Hi!
In our project FPGA write to MSMC of c6678 through PCIE. L1D ,L1P are enabled and L2 is disabled. In c6678 swi routine we do L1D cache invalidate on part of MSMC ram. Data in MSMC ram is aligned to 128.
We used sys bios function:
Cache_inv((void *)(pcie_bar1_channel+(4*512*task_struct[i].pcie_num)), 64*4, Cache_Type_L1D, TRUE);
The Latency of this code varies from 2000 clocks to 10000 clocks (measured with Timestamp_get32()).

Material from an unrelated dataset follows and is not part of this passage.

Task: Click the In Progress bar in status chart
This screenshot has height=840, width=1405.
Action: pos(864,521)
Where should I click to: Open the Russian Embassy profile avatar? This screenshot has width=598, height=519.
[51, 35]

To avoid sys bios overhead I've wrote my own inline function:
#define L1DIBAR_ptr ( unsigned int* )( 0x01844048u)
#define L1DIWC_ptr ( unsigned int* )(0x0184404Cu)

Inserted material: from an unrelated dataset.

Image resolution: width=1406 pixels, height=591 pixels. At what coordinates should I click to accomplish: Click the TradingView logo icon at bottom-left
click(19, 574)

inline void InvalidateL1D_wait ( unsigned int a_bar, unsigned int size){
*(L1DIBAR_ptr+0) =a_bar;
*(L1DIWC_ptr+0) =size;
_mfence();
_mfence();
}
But the situation did not improved greatly -latency of this code varies from 800 clocks to 9000 clocks on 64*4 invalidate length.
Why can CPU invalidate cache for such a long time?
Thanks!